Todo eso suena sencillo, pero significa, ni más ni menos, que la pérdida de la soberanía energética del país, con el agravante de duplicar y hasta triplicar el precio del gas con efectos desastrosos para las familias y las industrias. Gracias a ello, las clases menos favorecidas van a vivir el proceso inverso de dejar de cocinar con leña y pasarse al gas natural para involucionar muchas de ellas del gas a la leña, que es tóxica, carcinogénica y tremendamente contaminante pues implica la destrucción indiscriminada de bosques. Son más de 1,5 millones de familias (el 10% de la población) que aún cocinan en fogones de leña y que ya no podrán hacer transición hacia un combustible limpio, rápido y más barato.
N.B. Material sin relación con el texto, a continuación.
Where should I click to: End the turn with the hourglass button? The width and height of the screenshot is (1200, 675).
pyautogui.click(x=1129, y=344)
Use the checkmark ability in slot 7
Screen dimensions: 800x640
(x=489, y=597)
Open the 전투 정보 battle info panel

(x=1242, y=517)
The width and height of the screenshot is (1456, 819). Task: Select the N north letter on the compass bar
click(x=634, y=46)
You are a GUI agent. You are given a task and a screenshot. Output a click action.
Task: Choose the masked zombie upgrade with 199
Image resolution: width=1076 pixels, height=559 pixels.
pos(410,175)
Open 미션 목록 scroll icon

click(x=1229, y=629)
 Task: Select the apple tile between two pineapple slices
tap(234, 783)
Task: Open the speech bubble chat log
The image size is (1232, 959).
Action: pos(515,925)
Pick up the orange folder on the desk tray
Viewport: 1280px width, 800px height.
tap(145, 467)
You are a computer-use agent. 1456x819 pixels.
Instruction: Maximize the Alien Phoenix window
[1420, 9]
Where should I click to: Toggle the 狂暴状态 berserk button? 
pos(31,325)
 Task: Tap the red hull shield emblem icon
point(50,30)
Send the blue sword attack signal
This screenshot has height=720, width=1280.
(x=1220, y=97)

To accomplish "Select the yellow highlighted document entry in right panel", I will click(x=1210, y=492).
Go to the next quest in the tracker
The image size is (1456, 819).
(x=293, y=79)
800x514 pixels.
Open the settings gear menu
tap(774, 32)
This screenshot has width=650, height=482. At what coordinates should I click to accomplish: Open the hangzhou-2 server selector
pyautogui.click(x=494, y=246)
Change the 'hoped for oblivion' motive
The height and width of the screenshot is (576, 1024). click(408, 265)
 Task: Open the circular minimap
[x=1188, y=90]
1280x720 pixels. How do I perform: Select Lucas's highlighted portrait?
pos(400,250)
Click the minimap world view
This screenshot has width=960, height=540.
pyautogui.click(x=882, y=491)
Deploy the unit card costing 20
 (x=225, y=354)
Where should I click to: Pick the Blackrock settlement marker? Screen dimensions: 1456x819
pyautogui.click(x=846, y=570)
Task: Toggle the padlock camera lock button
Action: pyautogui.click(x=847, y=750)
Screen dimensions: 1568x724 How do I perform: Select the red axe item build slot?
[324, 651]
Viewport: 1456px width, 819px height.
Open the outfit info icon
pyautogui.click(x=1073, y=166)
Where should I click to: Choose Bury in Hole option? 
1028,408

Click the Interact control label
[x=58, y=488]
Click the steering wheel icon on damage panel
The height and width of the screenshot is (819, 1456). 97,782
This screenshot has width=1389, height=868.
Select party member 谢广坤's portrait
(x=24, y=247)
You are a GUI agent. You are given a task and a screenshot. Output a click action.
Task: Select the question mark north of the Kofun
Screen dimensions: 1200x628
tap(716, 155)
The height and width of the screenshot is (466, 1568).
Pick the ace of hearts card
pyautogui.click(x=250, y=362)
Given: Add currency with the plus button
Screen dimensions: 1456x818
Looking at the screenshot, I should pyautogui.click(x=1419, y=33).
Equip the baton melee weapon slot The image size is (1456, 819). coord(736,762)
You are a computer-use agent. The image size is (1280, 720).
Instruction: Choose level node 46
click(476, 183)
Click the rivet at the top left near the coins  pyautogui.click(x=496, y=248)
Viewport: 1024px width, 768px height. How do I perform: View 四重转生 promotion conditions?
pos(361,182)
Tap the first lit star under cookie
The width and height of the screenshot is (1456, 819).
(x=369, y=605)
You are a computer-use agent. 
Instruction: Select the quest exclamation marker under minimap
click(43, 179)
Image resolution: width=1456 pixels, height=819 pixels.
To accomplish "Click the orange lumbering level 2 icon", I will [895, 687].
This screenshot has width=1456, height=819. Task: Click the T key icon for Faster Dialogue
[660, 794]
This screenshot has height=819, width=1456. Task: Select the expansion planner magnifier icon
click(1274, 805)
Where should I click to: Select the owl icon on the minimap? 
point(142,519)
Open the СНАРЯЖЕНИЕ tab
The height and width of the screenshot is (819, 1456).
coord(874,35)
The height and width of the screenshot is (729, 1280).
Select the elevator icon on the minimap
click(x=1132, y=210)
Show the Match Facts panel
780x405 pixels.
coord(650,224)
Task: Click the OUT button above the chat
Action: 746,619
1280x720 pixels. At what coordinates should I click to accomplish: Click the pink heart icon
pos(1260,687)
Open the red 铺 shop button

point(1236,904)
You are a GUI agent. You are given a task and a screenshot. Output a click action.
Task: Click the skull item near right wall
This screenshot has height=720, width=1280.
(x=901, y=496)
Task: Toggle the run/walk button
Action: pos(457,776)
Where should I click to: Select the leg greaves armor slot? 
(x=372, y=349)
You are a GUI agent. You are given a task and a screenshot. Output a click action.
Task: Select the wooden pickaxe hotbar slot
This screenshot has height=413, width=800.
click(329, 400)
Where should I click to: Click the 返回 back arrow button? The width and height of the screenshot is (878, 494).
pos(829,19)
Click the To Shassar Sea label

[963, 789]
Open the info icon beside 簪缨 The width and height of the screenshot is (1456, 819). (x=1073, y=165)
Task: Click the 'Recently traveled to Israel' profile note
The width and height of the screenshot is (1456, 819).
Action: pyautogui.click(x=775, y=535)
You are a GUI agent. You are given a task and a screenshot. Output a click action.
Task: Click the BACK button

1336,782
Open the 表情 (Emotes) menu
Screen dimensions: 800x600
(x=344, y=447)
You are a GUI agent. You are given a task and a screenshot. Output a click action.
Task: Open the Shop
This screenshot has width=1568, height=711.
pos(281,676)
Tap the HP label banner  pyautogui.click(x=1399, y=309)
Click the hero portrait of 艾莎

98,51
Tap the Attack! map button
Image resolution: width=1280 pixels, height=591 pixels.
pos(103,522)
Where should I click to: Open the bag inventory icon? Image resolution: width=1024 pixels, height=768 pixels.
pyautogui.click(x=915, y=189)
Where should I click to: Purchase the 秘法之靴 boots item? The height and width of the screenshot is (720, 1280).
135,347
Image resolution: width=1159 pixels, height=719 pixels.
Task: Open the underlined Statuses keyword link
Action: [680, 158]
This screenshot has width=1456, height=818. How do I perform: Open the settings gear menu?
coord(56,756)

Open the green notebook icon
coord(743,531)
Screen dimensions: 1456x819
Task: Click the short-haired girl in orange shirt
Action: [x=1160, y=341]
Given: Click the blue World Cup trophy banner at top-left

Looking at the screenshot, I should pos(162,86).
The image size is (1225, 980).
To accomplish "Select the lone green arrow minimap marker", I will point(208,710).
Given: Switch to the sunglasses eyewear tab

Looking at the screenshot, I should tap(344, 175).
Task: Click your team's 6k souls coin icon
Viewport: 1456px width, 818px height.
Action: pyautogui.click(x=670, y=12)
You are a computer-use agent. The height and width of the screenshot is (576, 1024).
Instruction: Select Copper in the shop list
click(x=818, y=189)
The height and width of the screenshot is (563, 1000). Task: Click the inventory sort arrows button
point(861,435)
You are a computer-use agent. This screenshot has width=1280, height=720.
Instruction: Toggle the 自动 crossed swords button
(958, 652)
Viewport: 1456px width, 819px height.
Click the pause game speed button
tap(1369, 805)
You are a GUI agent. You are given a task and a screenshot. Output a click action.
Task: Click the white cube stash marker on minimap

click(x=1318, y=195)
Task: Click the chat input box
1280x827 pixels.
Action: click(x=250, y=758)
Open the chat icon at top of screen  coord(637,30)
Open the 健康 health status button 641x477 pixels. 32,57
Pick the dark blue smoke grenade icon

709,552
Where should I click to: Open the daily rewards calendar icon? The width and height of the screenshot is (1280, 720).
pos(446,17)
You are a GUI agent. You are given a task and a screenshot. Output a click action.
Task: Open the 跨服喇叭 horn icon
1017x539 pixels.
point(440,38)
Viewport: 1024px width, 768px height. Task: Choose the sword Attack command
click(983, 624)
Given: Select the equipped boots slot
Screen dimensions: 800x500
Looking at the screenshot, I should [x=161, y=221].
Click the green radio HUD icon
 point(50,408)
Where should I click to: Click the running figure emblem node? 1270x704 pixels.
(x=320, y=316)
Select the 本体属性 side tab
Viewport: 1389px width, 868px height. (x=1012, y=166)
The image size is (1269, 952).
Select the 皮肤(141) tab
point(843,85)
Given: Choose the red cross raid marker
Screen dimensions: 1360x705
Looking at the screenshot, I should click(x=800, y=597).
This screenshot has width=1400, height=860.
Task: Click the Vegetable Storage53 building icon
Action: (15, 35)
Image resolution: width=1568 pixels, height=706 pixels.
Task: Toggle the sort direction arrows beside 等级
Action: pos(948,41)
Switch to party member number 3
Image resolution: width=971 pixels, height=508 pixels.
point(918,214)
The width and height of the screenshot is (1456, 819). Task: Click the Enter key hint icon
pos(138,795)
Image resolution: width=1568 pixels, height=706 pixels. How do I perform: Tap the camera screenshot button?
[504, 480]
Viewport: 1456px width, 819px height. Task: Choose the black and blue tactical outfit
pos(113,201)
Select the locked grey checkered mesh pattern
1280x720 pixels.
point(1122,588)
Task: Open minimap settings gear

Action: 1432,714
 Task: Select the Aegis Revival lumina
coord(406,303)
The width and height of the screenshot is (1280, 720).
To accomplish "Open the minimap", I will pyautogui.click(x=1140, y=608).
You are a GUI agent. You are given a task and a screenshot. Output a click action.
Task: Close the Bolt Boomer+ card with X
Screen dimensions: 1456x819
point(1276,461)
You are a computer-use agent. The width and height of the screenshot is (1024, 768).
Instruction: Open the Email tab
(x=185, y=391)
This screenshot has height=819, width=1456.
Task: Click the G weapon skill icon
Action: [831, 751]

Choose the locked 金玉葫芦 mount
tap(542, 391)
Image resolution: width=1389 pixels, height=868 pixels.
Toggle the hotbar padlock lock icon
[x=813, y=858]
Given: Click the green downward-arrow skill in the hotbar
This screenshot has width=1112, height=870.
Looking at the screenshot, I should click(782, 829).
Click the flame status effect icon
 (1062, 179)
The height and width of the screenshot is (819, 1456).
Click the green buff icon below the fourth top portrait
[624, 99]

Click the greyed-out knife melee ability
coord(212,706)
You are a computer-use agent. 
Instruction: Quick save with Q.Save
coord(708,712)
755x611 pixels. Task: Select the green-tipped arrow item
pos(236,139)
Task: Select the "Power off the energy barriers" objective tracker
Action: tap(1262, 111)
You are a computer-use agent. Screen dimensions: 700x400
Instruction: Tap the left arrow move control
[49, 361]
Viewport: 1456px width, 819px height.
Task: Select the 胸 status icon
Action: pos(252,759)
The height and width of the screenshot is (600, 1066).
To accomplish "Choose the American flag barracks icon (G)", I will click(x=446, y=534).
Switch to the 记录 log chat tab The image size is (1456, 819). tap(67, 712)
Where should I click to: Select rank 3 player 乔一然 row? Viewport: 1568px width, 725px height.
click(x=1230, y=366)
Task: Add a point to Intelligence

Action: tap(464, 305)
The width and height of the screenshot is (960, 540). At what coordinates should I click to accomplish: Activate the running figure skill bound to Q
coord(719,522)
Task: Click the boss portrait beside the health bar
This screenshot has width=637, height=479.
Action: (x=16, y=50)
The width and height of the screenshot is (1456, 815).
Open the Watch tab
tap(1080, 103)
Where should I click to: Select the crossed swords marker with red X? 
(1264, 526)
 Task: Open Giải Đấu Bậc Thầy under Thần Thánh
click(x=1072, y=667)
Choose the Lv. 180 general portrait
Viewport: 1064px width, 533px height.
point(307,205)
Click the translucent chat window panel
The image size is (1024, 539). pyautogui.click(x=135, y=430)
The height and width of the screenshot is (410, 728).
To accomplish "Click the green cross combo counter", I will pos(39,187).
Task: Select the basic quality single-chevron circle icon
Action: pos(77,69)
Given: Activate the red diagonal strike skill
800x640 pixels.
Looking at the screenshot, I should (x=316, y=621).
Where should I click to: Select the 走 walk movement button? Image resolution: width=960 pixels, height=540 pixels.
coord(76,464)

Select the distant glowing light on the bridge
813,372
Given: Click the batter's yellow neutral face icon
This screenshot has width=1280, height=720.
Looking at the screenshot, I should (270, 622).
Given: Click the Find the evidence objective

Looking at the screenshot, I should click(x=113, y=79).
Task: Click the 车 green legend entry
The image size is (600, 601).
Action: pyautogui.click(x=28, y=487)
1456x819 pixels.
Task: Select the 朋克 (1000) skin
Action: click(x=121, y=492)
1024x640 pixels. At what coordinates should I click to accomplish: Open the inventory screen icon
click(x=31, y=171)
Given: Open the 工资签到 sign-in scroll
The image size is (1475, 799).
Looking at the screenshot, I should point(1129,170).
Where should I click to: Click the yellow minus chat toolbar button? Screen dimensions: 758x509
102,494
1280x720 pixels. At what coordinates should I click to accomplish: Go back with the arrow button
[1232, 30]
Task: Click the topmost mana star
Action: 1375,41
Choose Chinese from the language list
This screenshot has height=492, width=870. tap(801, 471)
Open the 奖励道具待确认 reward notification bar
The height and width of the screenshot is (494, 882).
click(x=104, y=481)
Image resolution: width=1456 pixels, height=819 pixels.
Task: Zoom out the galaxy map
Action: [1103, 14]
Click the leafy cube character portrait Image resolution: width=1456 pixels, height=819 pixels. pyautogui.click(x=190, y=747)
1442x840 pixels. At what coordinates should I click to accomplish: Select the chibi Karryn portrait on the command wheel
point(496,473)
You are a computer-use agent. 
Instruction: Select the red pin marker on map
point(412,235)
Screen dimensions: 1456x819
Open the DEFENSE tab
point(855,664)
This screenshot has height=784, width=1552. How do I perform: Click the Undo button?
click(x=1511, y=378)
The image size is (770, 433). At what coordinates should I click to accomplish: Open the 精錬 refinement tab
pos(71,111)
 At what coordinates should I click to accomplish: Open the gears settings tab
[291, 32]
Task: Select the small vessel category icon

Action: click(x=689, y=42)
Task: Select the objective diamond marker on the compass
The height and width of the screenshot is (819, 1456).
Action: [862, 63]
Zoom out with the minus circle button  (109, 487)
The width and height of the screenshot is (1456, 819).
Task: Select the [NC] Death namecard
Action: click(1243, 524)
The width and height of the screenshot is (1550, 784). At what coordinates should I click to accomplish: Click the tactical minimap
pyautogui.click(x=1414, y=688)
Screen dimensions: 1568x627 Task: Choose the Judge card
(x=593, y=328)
Por su parte, todo esto está siendo ya un golpe de gracia para el sector empresarial, que ve incrementar notablemente sus costos de producción contribuyendo al incremento de la inflación, en lo interno, y a la pérdida de competitividad frente a otros mercados. Son muchos los procesos industriales en los que se emplea el gas, siendo los principales la generación de energía eléctrica barata y el transporte, doblemente golpeado con el incremento del diésel. La absurda decisión de no explorar y proscribir el uso del gas atenta contra la economía y el empleo, aumentando la pobreza.
Y, como si fuera poco, este combustible es el que nos ha salvado de apagones cuando el verano agota el volumen de las hidroeléctricas, esas centrales energéticas que tienen una rentabilidad que envidiaría Pablo Escobar, según Petro. Cuando nos quedemos sin autonomía en materia de gas natural, petróleo y carbón, nos hará falta mucha energía y el gas será tan costoso que hasta bañarse con agua caliente será cosa de mafiosos.
Ese será uno de los nefastos legados que nos heredará el desgobierno de Petro, y ni hablar de su intentona de echar mano de los ahorros de todos los colombianos. No se necesitará que cambie el escudo para recordarlo.